§ Provided text:

-- Opening Marker --


=== Chapter 9: Birth Control in Relation to the Love Life ===
This chapter deals mainly with the contemporary misunderstanding of contraception in general. All too often it was equalized with abortion and murder of an embryo. Fielding begins with enlightening the reader and explains the advantages of contraception, one of which concerning a moral aspect: "a practice which increases marital happiness, which assures people of greater economic security [...] and which permits more extensive educational and cultural advantages to the fewer and better children that are born [...] is a good practice". Furthermore, he argues that the fear of pregnancy (as many women experienced at that time) would lead to marital disharmony and that contraceptive methods should be used to establish an unstressed atmosphere between married couples. Fielding also criticizes the church's position towards contraception at that time by saying that "the church [...] has been and still is the most powerful influence against the principle of parenthood by choice instead of accident". The institutional church would be ignorant of the benefits that contraception offers to the people. The position that is still held by the Catholic Church, namely that "Contraception is wrong because it’s a deliberate violation of the design God built into the human race, often referred to as "natural law." The natural law purpose of sex is procreation" is countered by Fielding as well. He states that humans with their increasing knowledge and skills are already compassing the natural laws, for example by "using artificial light and heat, wearing clothes, [...] and doing a thousand odd other things that are commonplace and proper in our civilization [but are] unnatural". He concludes that the view of contraceptive methods must change in society so that the physiological, psychological and social benefits of contraception can be experienced by every individual.

== The 1920s and Sexuality ==
The 1920s, also known as the Roaring Twenties, depict a time of great economic prosperity after the First World War, especially in America. Many people were still conservative about the topic of sexuality, especially due to poor knowledge about sexuality and their own bodies but also because sexual intercourse not intended for reproduction was depicted as sinful by the church. However, the role of women changed: within or after WWI women had to go to work to earn money for their families while their husbands left to join the army which led to a "near-equality in making money". Women got more and more self-confident and independent which also led to a change in dating and sexual behaviour, away from conservatism and taboos towards more open-mindedness regarding their sexual behaviour. This shift is also promoted by Fielding in his book "Sex and the Love Life".

-- Closing Marker --

§ Material provided:
-- Opening Marker --

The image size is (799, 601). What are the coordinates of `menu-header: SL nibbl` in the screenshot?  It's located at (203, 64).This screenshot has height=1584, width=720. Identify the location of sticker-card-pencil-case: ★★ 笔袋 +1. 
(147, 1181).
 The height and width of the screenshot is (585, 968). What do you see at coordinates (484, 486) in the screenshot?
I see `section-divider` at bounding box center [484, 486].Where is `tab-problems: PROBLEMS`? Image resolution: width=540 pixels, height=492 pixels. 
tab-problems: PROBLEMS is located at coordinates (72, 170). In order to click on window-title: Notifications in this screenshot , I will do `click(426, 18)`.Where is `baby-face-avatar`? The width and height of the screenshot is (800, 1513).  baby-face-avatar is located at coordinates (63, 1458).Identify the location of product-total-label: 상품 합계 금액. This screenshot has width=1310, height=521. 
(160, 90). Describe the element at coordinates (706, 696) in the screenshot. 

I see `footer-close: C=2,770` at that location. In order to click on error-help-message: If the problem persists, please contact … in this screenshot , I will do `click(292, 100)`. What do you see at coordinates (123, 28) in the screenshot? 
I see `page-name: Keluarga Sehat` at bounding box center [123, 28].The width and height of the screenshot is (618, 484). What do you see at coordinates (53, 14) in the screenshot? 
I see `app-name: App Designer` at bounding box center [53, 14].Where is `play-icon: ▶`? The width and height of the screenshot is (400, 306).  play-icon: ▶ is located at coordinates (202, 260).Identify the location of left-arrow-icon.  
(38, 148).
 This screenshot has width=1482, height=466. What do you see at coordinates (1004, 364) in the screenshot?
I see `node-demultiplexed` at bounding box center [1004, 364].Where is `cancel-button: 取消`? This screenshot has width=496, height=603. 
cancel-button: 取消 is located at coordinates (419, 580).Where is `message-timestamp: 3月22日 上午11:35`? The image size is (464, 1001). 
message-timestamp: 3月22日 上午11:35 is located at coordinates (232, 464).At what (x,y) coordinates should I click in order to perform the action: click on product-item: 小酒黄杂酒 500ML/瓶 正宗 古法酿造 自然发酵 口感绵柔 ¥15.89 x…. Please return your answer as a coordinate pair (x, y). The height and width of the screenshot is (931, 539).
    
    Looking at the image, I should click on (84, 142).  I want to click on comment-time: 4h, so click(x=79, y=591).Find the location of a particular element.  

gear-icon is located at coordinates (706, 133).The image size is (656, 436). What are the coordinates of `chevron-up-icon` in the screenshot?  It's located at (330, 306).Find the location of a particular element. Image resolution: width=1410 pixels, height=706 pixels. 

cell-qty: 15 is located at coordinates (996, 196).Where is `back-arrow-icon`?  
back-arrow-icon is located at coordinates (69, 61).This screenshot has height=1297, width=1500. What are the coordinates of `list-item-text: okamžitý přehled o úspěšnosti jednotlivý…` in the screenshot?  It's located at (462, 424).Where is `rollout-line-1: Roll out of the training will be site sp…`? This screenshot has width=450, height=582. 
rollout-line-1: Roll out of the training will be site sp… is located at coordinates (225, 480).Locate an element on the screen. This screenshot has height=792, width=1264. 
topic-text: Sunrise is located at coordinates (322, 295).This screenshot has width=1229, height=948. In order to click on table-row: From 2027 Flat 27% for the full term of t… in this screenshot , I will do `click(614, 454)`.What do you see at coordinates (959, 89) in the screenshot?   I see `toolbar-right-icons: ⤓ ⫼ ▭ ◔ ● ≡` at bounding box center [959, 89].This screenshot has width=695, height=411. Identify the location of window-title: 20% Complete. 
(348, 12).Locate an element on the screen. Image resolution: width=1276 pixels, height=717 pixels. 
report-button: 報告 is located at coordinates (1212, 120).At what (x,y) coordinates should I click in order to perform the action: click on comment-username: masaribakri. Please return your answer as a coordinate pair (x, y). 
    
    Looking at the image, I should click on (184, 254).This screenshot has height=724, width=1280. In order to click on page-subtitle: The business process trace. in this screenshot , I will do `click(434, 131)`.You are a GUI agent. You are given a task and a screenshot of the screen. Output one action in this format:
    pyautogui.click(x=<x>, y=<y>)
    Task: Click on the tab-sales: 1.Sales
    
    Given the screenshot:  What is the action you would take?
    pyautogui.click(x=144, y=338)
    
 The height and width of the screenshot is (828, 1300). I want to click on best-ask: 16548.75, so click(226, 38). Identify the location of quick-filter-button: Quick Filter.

-- Closing Marker --

§ What is needed: Reproduce the whole birth control text above word for word, with nothing left out or changed.

§ Task response:

=== Chapter 9: Birth Control in Relation to the Love Life ===
This chapter deals mainly with the contemporary misunderstanding of contraception in general. All too often it was equalized with abortion and murder of an embryo. Fielding begins with enlightening the reader and explains the advantages of contraception, one of which concerning a moral aspect: "a practice which increases marital happiness, which assures people of greater economic security [...] and which permits more extensive educational and cultural advantages to the fewer and better children that are born [...] is a good practice". Furthermore, he argues that the fear of pregnancy (as many women experienced at that time) would lead to marital disharmony and that contraceptive methods should be used to establish an unstressed atmosphere between married couples. Fielding also criticizes the church's position towards contraception at that time by saying that "the church [...] has been and still is the most powerful influence against the principle of parenthood by choice instead of accident". The institutional church would be ignorant of the benefits that contraception offers to the people. The position that is still held by the Catholic Church, namely that "Contraception is wrong because it’s a deliberate violation of the design God built into the human race, often referred to as "natural law." The natural law purpose of sex is procreation" is countered by Fielding as well. He states that humans with their increasing knowledge and skills are already compassing the natural laws, for example by "using artificial light and heat, wearing clothes, [...] and doing a thousand odd other things that are commonplace and proper in our civilization [but are] unnatural". He concludes that the view of contraceptive methods must change in society so that the physiological, psychological and social benefits of contraception can be experienced by every individual.

== The 1920s and Sexuality ==
The 1920s, also known as the Roaring Twenties, depict a time of great economic prosperity after the First World War, especially in America. Many people were still conservative about the topic of sexuality, especially due to poor knowledge about sexuality and their own bodies but also because sexual intercourse not intended for reproduction was depicted as sinful by the church. However, the role of women changed: within or after WWI women had to go to work to earn money for their families while their husbands left to join the army which led to a "near-equality in making money". Women got more and more self-confident and independent which also led to a change in dating and sexual behaviour, away from conservatism and taboos towards more open-mindedness regarding their sexual behaviour. This shift is also promoted by Fielding in his book "Sex and the Love Life".